Wiącek zaznaczył, że teraz konieczny jest drugi etap pomocy. Teraz stoimy przed potrzebą uporządkowania tego strumienia pomocy, strumienia dobrego serca. Istnieje potrzeba, aby zaaktywizować struktury państwowe w taki sposób, aby rzeczywiście doszło do uporządkowania tej pomocy, z którą mamy do czynienia - podkreślił. Naszym obowiązkiem jako społeczeństwa, jako państwa, jest zapewnić tym ludziom funkcjonowanie na zasadach wymaganych przez prawo do godności człowieka - tłumaczył.

RPO zaznaczył, że obecnie potrzebny jest większy nadzór państwa nad tym, gdzie i jaka pomoc powinna być udzielana. Daje to tego instrumenty prawne specustawa o ochronie obywateli Ukrainy, która została przyjęta. Pomoc powinna być skoordynowana i oczywiście rolą państwa jest koordynowanie tej pomocy. Bo dobrego serca jest naprawdę bardzo dużo - dodał.

W ocenie Wiącka obecnie uchodźcy przekraczający granicę otrzymują wszelką niezbędną pomoc, którą niosą organizacje społeczne.
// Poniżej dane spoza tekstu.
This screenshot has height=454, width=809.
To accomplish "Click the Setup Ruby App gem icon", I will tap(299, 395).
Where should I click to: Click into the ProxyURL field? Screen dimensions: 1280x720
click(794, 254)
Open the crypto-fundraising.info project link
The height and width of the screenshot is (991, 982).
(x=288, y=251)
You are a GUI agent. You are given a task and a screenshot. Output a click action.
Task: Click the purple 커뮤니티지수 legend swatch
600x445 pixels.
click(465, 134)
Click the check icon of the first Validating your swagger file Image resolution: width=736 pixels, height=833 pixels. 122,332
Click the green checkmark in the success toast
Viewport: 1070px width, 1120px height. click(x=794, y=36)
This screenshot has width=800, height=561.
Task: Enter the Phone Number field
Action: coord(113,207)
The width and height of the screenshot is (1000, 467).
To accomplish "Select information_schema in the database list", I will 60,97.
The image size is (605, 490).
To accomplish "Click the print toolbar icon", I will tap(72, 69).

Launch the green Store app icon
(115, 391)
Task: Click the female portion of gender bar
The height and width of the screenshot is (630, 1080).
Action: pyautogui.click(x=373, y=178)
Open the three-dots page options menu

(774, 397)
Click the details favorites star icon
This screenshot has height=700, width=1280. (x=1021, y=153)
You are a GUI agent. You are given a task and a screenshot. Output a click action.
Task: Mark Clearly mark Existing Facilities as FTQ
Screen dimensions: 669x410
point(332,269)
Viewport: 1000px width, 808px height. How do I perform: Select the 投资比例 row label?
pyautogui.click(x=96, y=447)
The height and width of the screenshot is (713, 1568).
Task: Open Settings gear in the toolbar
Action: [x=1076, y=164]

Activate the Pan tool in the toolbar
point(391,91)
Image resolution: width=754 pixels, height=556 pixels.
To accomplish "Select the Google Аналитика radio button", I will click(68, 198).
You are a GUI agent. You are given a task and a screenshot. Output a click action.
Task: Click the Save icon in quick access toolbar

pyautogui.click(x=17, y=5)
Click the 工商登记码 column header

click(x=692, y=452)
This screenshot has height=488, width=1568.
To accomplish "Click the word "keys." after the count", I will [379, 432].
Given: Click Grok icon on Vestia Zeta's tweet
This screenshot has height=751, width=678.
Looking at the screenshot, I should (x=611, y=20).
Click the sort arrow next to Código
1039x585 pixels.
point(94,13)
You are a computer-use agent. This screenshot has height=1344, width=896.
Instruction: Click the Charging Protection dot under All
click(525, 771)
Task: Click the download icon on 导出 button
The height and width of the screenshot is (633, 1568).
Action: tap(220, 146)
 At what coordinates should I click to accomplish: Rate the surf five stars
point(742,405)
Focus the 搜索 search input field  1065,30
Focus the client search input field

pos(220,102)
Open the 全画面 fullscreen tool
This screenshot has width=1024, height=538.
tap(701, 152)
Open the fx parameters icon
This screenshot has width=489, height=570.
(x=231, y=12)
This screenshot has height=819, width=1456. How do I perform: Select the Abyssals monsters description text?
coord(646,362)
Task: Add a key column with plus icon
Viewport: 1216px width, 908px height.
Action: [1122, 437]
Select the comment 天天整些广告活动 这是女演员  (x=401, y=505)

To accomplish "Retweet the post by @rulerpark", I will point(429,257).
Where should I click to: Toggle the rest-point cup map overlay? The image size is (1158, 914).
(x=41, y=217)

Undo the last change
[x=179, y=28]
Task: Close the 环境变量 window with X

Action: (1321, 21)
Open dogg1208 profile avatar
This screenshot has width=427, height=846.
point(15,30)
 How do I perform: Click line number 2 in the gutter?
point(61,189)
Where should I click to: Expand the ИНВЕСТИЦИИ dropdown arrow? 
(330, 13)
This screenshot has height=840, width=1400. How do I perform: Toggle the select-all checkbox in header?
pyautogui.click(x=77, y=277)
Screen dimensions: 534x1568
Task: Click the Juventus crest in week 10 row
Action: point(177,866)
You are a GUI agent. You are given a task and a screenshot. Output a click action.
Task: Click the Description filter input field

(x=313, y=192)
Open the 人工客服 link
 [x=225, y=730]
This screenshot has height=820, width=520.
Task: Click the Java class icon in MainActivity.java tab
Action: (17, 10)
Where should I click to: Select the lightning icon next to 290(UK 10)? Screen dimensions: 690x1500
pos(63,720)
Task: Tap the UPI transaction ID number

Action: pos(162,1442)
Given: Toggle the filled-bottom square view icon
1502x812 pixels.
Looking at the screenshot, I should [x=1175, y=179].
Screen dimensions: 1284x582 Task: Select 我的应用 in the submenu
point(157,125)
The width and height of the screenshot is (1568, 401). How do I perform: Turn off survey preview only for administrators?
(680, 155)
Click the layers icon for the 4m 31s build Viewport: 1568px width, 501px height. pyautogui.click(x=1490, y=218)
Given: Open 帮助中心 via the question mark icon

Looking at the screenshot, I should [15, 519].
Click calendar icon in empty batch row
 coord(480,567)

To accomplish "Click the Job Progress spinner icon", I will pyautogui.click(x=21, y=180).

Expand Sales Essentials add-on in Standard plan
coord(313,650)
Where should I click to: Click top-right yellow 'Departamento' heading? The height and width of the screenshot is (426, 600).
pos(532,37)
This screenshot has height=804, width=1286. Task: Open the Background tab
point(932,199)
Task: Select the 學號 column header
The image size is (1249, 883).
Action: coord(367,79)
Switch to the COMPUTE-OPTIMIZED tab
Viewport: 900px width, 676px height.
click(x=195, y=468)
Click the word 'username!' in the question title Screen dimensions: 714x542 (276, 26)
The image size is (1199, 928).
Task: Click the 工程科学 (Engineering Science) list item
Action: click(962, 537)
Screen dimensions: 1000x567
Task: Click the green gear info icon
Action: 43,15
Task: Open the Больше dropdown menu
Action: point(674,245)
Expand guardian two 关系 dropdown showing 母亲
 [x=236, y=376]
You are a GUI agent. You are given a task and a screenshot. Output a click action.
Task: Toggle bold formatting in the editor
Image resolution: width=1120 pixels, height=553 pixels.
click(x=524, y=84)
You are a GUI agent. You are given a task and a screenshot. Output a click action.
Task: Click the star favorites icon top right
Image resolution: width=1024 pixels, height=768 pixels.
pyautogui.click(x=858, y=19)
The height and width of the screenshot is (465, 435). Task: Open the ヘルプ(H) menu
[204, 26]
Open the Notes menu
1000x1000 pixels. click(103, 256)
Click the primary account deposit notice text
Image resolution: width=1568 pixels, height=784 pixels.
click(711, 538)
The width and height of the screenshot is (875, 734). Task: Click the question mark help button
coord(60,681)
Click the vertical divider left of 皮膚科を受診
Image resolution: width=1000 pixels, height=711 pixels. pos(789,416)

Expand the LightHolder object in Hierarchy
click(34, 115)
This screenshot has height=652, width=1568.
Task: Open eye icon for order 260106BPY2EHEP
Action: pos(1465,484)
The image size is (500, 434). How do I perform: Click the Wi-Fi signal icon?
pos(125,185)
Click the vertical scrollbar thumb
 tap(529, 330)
W pewnym momencie skończyć się mogą jednak środki i te organizacje będą potrzebować wsparcia. Dlatego będzie potrzebna teraz organizacja pomocy związana z wdrożeniem specustawy. Przede wszystkim z nadaniem tym ludziom numerów PESEL, który jest potrzebny w zasadzie do wszystkiego, do prowadzenie działalności gospodarczej, do uzyskania pomocy społecznej, świadczeń rodzinnych - wyliczał. Zdaniem Wiącka każdy dzień bez PESEL-u dla tych ludzi, oznacza dzień bez formalnej pomocy państwa. Będę się pilnie przyglądał, jak te procedury zafunkcjonują - zapowiedział.